[PYTHON] Implementation of TF-IDF using gensim

Last time scraped the article of Bungei Online and performed negative / positive analysis. This time, I will use gensim to perform TF-IDF on the content of the article on Bungei Online and extract important words!

flow

  1. Reference article
  2. What is TF-IDF?
  3. Morphological analysis
  4. Preparation before executing DF-IDF
  5. Implementation of TF-IDF
  6. Output high-level words with TF-IDF

Reference article

About TF-IDF https://mieruca-ai.com/ai/tf-idf_okapi-bm25/ About tfidf of gensim https://qiita.com/tatsuya-miyamoto/items/f1539d86ad4980624111

What is TF-IDF?

If TF-IDF is high, it will be a word that characterizes the sentence. I think it can be said that the word is not so important. For example, if you are looking at a sports newspaper and you pay attention to one article and the text of that article contains the word "home run", It's easy to see that the content of this article is about baseball. In such cases, the word TF-IDF for the word baseball is likely to show a high value. On the other hand, let's say the text of an article contains the word player. Since it is a sports newspaper, it is probably used a lot in every article. In such cases, I think the word TF-IDF for the word player is low. For details, please refer to here.

This time, I will use TF-IDF to extract important words for each article. Let's work now. First, load the required lip rally.

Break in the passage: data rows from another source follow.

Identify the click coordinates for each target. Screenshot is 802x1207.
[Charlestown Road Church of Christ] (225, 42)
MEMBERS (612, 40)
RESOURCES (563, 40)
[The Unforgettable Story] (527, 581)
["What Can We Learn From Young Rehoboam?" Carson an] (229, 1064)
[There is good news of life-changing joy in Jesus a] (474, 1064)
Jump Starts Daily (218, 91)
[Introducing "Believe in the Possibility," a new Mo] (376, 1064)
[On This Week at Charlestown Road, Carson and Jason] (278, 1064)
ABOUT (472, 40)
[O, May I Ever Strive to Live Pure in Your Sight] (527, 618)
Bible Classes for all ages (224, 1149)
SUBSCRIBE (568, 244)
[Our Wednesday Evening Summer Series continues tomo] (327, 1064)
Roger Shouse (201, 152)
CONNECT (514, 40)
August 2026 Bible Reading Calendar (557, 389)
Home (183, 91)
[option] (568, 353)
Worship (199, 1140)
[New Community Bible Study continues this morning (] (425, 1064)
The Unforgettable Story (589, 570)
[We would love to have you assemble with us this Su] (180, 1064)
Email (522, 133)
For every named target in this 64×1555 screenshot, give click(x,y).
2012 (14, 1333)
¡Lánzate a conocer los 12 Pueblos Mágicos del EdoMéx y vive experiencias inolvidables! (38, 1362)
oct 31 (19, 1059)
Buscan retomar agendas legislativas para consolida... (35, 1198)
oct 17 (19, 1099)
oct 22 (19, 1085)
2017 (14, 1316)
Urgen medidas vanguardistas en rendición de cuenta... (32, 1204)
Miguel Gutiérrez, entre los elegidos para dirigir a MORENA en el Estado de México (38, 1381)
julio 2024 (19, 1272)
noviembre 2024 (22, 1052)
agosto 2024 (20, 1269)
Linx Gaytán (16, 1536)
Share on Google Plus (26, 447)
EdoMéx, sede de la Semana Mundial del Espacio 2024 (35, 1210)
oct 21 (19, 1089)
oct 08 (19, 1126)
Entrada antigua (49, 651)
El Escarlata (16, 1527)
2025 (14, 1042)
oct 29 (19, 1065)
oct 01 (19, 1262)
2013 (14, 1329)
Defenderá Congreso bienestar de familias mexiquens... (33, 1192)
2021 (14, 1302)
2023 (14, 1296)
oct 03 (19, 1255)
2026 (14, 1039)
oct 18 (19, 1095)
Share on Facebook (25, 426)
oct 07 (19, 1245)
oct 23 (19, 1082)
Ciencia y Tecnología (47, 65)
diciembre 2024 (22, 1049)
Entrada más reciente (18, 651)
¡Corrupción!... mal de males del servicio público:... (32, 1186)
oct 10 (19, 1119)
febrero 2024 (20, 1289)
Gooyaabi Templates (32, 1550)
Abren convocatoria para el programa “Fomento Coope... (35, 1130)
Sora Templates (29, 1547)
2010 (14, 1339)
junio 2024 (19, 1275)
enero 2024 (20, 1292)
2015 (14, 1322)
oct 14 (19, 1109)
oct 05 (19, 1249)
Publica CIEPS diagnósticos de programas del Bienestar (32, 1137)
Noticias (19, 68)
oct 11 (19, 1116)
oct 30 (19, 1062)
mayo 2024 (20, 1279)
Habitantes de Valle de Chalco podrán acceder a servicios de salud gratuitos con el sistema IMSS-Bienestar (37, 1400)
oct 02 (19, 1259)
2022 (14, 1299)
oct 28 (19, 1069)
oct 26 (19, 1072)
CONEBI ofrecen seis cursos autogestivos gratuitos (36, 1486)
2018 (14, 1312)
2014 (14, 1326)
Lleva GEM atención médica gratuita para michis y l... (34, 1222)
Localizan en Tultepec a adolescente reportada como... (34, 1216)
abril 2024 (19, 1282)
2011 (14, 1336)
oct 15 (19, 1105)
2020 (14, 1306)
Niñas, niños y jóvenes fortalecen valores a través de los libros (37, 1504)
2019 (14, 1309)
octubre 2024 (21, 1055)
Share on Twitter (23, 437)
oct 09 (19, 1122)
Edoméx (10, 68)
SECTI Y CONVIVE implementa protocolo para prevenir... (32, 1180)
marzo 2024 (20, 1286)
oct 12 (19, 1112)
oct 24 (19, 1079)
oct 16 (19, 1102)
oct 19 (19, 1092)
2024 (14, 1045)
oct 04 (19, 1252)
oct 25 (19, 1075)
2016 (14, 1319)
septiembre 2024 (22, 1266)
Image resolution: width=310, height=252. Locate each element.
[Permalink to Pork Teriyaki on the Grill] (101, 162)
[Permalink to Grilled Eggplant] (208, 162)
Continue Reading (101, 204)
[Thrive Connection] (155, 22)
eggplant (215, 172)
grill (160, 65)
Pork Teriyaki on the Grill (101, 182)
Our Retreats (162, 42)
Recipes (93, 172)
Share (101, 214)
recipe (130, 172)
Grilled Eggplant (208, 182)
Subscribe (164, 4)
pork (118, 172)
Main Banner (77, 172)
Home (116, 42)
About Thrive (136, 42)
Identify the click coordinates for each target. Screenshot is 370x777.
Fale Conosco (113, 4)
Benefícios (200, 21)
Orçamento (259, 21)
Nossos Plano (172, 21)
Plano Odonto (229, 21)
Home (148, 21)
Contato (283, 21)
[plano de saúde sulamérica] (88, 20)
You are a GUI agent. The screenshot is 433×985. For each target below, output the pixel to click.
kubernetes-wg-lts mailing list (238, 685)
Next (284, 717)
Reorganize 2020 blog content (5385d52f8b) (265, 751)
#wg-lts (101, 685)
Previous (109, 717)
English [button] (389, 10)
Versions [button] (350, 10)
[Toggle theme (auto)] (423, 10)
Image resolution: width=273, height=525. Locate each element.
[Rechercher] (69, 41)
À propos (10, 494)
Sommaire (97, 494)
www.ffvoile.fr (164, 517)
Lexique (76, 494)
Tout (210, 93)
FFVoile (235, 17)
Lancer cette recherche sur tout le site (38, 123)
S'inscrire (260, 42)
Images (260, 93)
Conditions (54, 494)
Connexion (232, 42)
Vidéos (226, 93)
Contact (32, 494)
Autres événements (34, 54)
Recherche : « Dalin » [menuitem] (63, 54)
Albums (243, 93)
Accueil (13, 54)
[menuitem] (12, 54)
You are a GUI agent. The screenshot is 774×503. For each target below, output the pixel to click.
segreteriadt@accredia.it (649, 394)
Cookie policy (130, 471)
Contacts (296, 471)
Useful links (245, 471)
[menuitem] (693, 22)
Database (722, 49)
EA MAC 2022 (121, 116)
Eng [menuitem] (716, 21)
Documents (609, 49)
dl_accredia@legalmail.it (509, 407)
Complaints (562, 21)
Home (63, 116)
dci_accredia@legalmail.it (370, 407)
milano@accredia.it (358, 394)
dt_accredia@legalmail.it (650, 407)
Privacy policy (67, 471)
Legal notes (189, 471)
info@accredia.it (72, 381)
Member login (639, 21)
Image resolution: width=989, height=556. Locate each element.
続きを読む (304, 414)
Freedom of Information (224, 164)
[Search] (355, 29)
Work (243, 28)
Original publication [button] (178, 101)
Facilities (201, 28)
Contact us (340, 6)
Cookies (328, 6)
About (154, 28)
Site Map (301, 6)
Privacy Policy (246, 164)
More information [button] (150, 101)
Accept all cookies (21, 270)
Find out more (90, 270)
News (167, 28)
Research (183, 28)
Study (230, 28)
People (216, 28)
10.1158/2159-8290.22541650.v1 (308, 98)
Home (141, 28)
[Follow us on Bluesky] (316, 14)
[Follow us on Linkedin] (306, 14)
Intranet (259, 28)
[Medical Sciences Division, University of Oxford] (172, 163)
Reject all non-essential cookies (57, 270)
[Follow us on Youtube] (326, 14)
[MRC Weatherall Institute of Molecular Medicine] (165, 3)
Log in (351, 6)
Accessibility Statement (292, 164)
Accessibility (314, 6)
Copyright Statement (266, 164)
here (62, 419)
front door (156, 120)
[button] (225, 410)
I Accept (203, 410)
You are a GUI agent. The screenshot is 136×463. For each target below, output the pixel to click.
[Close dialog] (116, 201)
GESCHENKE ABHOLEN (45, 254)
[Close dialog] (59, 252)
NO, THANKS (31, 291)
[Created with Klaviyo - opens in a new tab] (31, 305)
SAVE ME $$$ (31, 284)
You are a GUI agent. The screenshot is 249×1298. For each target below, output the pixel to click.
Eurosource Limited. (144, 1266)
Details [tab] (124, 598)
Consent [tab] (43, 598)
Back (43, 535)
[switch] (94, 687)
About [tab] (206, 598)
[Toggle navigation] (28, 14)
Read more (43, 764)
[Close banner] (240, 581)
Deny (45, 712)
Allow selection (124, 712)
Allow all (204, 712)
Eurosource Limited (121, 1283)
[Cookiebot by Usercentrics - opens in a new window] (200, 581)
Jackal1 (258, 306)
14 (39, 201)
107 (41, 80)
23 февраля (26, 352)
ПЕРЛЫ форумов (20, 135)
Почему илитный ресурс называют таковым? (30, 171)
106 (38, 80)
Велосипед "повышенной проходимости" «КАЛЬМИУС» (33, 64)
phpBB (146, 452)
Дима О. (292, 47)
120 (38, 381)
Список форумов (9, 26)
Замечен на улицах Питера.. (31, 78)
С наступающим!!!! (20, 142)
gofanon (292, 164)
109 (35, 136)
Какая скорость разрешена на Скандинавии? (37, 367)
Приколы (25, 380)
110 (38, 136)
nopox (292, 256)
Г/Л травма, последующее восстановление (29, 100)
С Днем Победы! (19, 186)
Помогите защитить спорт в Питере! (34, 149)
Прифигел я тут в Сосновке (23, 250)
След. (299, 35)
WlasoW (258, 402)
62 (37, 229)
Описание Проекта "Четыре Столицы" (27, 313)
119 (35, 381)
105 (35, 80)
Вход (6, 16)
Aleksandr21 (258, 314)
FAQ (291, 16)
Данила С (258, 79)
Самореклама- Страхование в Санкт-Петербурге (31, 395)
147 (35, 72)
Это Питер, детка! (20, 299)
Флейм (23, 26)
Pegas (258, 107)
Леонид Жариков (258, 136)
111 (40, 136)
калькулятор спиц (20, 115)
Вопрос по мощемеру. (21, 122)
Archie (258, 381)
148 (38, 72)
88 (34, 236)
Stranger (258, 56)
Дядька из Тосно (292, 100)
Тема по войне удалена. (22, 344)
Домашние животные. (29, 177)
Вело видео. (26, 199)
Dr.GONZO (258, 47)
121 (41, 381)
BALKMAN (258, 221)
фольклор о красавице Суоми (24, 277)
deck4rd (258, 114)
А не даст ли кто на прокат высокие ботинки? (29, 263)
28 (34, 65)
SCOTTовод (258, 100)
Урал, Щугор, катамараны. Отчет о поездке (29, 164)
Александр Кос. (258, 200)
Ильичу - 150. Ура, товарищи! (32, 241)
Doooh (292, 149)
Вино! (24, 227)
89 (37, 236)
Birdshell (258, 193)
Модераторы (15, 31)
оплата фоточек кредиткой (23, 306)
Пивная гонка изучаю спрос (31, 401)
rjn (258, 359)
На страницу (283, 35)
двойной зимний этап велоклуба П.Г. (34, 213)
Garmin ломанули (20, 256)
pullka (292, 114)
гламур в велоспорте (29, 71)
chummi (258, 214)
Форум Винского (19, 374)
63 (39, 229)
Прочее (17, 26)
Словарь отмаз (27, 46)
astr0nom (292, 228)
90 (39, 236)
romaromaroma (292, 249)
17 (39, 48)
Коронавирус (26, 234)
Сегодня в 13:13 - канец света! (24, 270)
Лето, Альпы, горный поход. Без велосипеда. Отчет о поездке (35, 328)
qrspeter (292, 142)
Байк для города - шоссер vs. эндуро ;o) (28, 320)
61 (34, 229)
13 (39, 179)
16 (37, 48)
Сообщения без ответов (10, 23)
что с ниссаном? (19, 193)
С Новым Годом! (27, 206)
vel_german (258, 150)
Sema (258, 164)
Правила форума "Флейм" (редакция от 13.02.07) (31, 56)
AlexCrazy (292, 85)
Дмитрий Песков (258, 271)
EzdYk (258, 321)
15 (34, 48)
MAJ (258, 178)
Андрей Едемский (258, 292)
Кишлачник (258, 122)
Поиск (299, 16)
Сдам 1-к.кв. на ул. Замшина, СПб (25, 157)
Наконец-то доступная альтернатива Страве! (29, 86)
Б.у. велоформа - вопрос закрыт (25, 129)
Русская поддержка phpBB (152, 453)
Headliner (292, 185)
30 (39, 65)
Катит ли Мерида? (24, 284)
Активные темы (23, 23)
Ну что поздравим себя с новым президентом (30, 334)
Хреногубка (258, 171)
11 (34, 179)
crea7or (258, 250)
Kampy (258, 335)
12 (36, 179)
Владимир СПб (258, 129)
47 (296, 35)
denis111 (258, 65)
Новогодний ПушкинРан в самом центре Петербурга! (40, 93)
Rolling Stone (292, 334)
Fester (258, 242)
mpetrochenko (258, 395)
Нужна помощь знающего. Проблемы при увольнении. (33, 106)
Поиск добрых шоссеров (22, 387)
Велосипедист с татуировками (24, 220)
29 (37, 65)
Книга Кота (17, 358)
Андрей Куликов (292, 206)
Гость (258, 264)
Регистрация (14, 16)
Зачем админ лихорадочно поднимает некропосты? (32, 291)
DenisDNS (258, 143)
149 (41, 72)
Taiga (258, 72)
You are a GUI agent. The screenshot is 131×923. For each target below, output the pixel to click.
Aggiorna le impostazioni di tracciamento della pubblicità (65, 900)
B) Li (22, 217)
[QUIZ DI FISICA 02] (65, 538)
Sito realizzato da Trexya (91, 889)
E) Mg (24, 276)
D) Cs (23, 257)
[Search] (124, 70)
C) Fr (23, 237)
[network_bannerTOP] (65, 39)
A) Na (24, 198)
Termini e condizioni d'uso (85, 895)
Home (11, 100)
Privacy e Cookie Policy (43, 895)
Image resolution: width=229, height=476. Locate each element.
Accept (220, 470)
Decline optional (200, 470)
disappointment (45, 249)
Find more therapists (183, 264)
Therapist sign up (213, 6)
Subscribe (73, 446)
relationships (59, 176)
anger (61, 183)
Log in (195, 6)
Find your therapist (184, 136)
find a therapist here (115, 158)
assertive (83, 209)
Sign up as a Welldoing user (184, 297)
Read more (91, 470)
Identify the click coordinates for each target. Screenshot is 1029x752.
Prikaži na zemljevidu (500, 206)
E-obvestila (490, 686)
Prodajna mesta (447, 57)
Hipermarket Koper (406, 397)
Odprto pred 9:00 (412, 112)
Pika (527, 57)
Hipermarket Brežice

from gensim import corpora
from gensim import models
from janome.tokenizer import Tokenizer
from pprint import pprint
import pandas as pd
import logging

I saved Bungei Online created in the previous article as a CSV file, so I will use that.

df = pd.read_csv('/work/data/BunshuOnline/news.csv')
doc_list = list(df.news_page_list)

Let's check the content of the article.

for i in range(10):
    print('%s.' % i, '〜%s〜' % df['title'][i])
    print(df['news_page_list'][i][:200], end='\n\n')
  1. ~ Does the turbulence depend on the running of the rookies? Pay attention to the first team of the "monster generation" Read the 97th Hakone Ekiden Preliminary Round ~ "Every year, people say,'Ekiden is different from trucks, so you shouldn't expect too much from the first graders as a force.' But this year, the atmosphere is a little different." That's how surprised this season. The reporter in charge of the relay road race of the sports newspaper talks. In the midst of the corona wreck that has continued since early spring, the sports world has been greatly influenced this year. The same is true in the long-distance student world, which is a great support not only for canceling the tournament from spring to summer, but also for recording sessions and practice at each school.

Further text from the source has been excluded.